A passive optical network (PON) is one system for providing network access over “the last mile.” The PON is a point to multi-point network comprised of an optical line terminal (OLT) at the central office, an optical distribution network (ODN), and a plurality of optical network units (ONUs) at the customer premises. Data is transmitted in the PON over optical fibers that connect the different PON components. When the physical conditions of the optical fibers deteriorate, the transmission of data is affected. For instance, breaks or partial breaks in the optical fibers can lead to a reduction in data transmission bandwidth, extensive traffic congestion, or a complete stop of data transmission.
Optical time domain reflectometry (OTDR) is one diagnostic tool that may be used to detect physical problems in fiber optics. In OTDR, a test signal comprising a light pulse is transmitted down the fiber, reflected at some point, and then measured using an OTDR receiver located at the same location from which the pulse originated. The delay time between transmission and reception of the pulse is used to calculate the round-trip distance of the pulse. The calculated round-trip distance is used to find the location of any deteriorations or breaks in the fiber, which may then be fixed or replaced.

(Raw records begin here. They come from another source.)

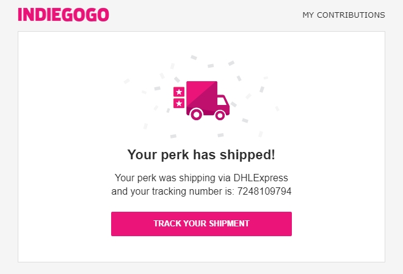Click the word "SHIPMENT" on the pink button
This screenshot has height=274, width=403.
click(229, 223)
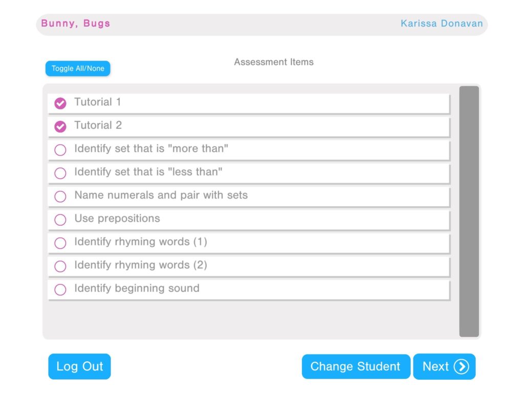The image size is (524, 393).
Task: Click the gray vertical scrollbar
Action: coord(469,211)
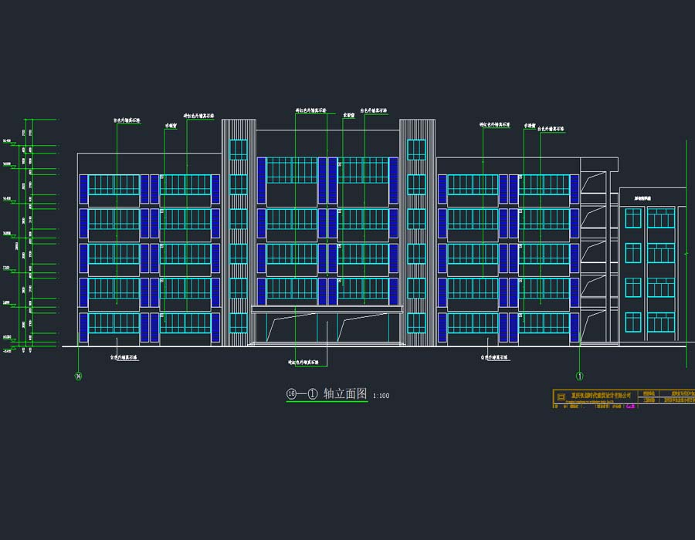Viewport: 695px width, 540px height.
Task: Select the top window of the left stair tower
Action: coord(239,150)
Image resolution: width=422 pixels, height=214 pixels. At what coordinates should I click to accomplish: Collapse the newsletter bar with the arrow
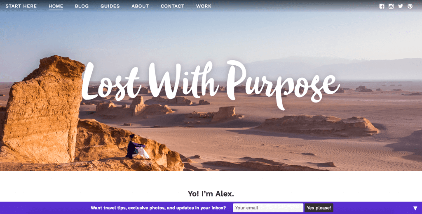[415, 208]
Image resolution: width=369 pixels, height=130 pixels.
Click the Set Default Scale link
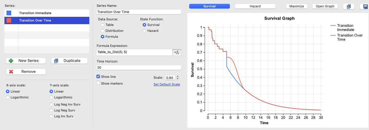click(x=167, y=84)
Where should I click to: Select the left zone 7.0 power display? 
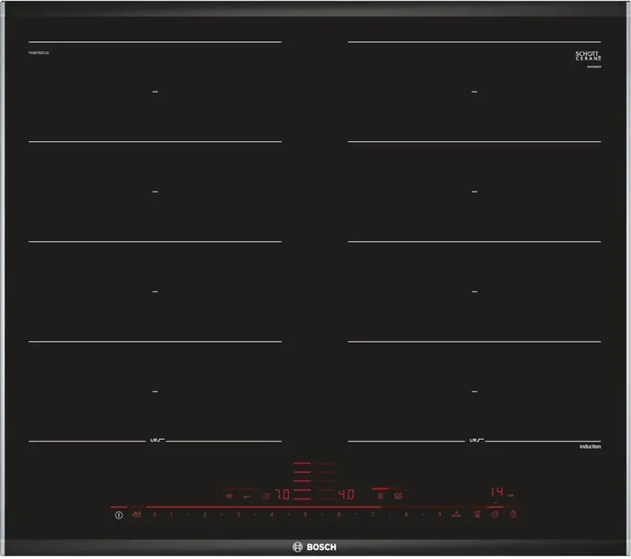click(x=282, y=495)
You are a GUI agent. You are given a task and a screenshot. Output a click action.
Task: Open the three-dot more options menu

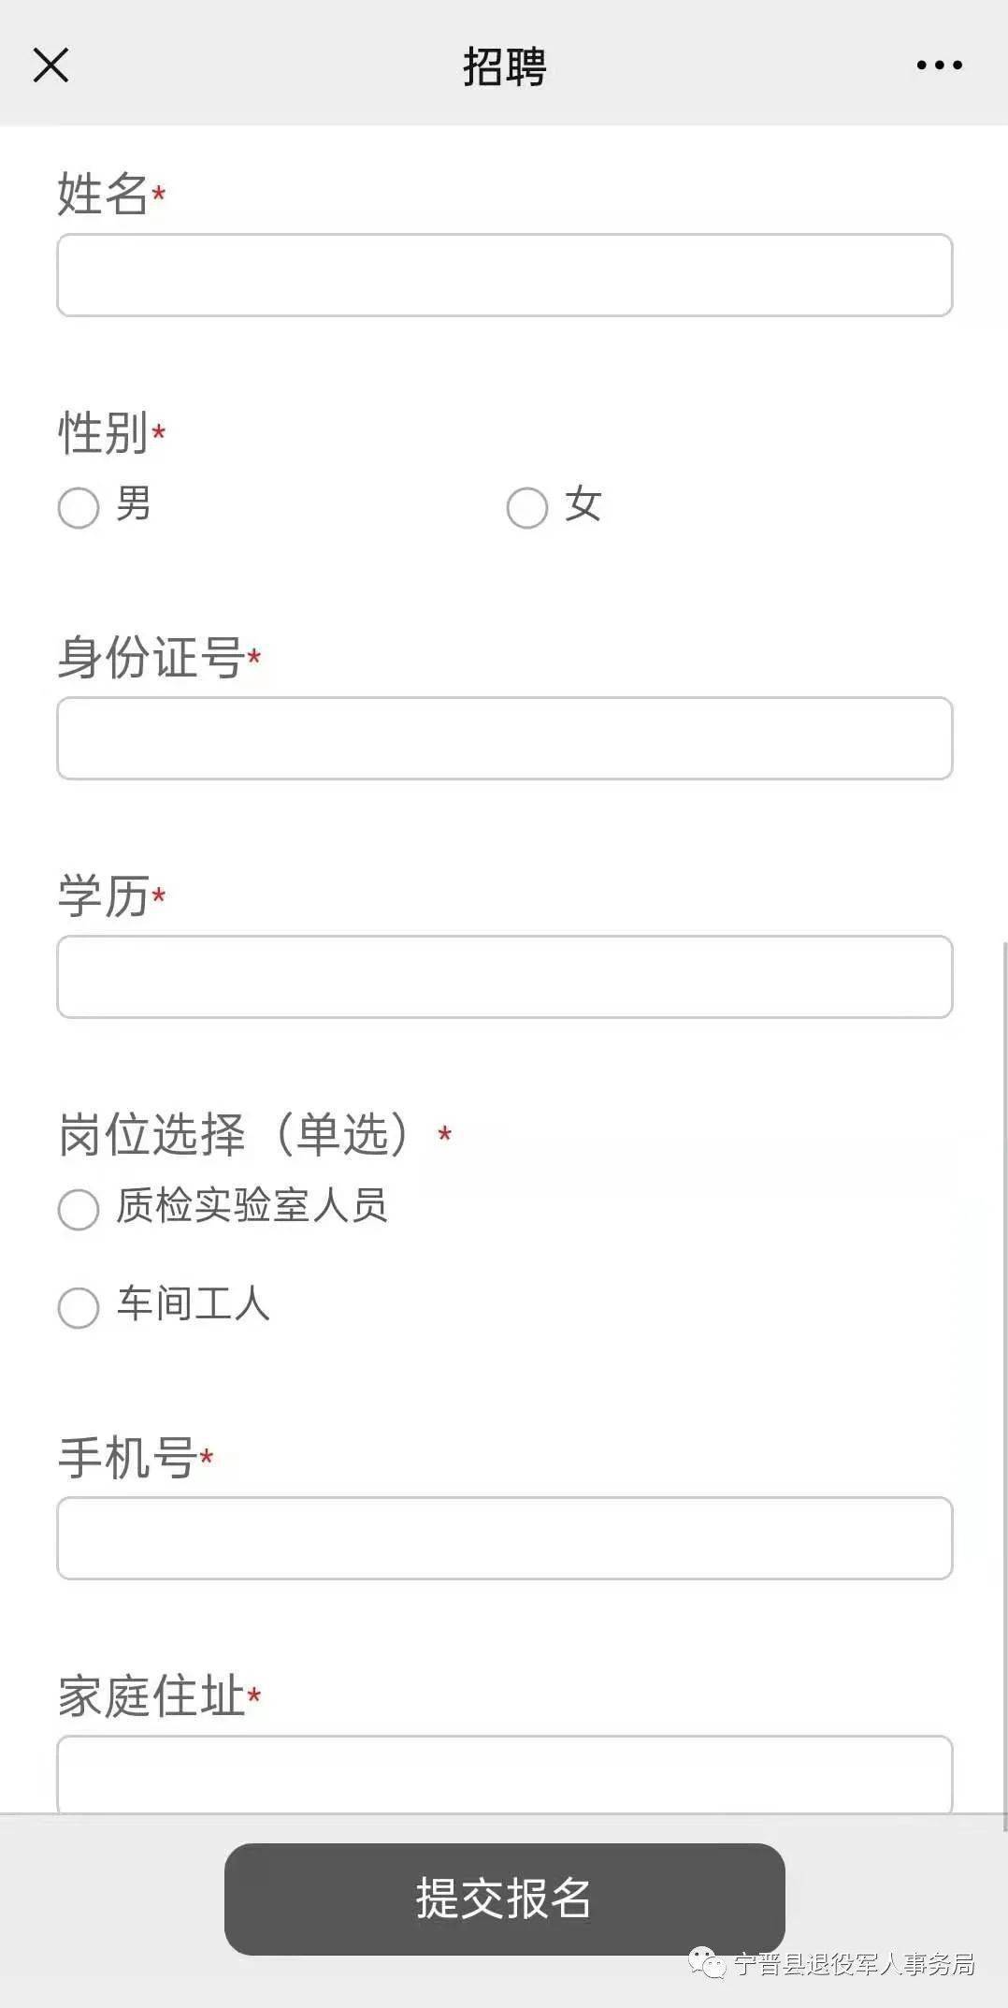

One problem associated with OTDR is the separation of the test signal from the data signal. The test signal can be separated from the data signal using wavelength division multiplexing (WDM), which requires additional optical components in the PON. The test signal can also be separated from the data signal using frequency division multiplexing (FDM), in which case the technique is re-named optical frequency domain reflectometry (OFDR). Unfortunately, classical approaches to this require specialized transmitters and lead to reduced signal to noise ratios due to the reduced test signal power (e.g., 10% of the total transmitter power). A third technique is to use the user data signal as the test signal, such that the OFDR measurements are time-correlated with the data signal to recover the reflection delay times. However, such an approach may require significant amount of memory to process the two signals and may not be suitable for real-time implementation.